そうだ、ヴィクトリアはいくら強くなったと言ってもあの頃からまだ変わりきれてない。根は同じなのだ。



 そうだ、真面目で繊細で人に頼りがちなのには何ら変わりない……それに俺はヴィクトリアの偽婚約者以前に先生――否、教師。


 

 そんな教師がこうやってあたふたして自分から一方的に謝って良いはずがない。 俺は、俺なりにヴィクトリアのことを支えなきゃいけないんだ。



 ガタガタと、馬車の車輪が転がっていく。

首都の喧騒の音と室内の空気がミスマッチして、どこか奇妙な空気になる。

 

 

「その、ヴィクトリア。俺は先生で、君は生徒だ。生徒が間違いを犯すことは当然で、反対に先生が間違いを犯すことはよくない。俺は君の模範であるべきだから……」



「先生、それは一体どういう……?」



「だから……えぇっと、その――――王都の城下町でなにか埋め合わせをしたい。もちろん、ヴィクトリアのほうが悪いと思ってるなら……そのときに俺と一緒に楽しんでほしい。その、こんな奴と一緒なのは嫌かもしれないけど……」



 俺は途中、自分で何を言ってるか分からないくらいにしどろもどろに話してしまう。 だけれど―――ヴィクトリアはそれを見て、わずかに微笑んだ。
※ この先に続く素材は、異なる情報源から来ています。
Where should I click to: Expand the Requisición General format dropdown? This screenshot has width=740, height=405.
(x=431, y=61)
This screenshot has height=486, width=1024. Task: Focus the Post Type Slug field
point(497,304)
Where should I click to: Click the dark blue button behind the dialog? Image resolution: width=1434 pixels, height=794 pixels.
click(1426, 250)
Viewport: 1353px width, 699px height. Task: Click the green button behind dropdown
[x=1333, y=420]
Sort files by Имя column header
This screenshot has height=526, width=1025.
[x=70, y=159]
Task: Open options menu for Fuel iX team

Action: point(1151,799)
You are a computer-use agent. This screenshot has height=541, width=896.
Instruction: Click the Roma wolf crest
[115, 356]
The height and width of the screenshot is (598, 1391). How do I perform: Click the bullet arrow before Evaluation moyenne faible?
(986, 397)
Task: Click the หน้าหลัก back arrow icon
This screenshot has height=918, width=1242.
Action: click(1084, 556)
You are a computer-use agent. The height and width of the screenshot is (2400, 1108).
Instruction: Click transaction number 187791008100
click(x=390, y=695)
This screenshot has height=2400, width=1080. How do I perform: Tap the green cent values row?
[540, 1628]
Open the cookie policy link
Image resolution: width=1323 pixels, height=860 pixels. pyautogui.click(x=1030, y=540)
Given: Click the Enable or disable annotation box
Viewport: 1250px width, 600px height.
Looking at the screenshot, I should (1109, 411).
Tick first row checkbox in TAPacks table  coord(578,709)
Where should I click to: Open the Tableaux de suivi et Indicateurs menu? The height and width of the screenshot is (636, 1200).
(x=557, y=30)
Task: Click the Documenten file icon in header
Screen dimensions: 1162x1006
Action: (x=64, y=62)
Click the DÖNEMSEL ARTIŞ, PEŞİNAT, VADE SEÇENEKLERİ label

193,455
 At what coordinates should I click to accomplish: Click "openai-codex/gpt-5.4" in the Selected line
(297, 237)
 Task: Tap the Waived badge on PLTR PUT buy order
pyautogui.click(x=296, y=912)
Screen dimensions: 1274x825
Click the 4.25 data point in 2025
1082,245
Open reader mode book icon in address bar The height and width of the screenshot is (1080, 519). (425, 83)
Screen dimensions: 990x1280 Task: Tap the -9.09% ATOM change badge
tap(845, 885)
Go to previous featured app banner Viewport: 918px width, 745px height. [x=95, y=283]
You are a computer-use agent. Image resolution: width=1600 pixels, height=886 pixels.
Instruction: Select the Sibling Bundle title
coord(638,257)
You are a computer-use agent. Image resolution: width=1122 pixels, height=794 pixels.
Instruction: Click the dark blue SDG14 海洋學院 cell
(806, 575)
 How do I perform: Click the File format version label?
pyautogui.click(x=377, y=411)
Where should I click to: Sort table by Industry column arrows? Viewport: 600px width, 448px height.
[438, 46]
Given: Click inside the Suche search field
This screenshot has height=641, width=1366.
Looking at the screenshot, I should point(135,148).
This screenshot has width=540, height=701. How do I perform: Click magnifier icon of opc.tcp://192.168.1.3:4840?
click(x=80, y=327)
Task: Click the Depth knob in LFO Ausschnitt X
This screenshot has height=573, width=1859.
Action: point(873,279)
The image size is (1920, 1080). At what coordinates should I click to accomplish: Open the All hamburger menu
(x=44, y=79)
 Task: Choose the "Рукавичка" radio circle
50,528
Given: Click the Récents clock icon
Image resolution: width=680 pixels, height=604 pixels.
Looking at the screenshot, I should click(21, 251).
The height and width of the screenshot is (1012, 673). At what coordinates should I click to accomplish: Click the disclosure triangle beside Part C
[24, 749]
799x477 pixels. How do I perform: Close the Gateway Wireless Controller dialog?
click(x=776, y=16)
「いえ。嫌じゃないです、先生。むしろ、嬉しいです。それに、私は、先生と一緒にいることができればそれだけで……あっ、えぇっと」



 バッチリ聞こえてたぞ。

まぁ、王都で同年代の知り合いもいなさそうだしそういうこともあるだろう。 俺だって馬鹿じゃない。それくらい分かってる。



「……まぁ、教え子から好いてもらって俺も嬉しいよ」


「すっ……ッ!?せ、せんせい、その……今日はやけに積極的、というか……あぅ」



 そういって小声で何かをつぶやくとヴィクトリアはそのまま本で顔を隠して黙った。 ……言葉の選択、間違えたか?





 ともあれ、俺たちは無事に王城へとこのまま向かうことになる。 もっとも、元から偽婚約者であることを理由に外交をやりに行くということが本題なんだが―――少なくとも、まずこれから俺の胃が持つかどうか。 まずはそれが最大の懸念事項だった。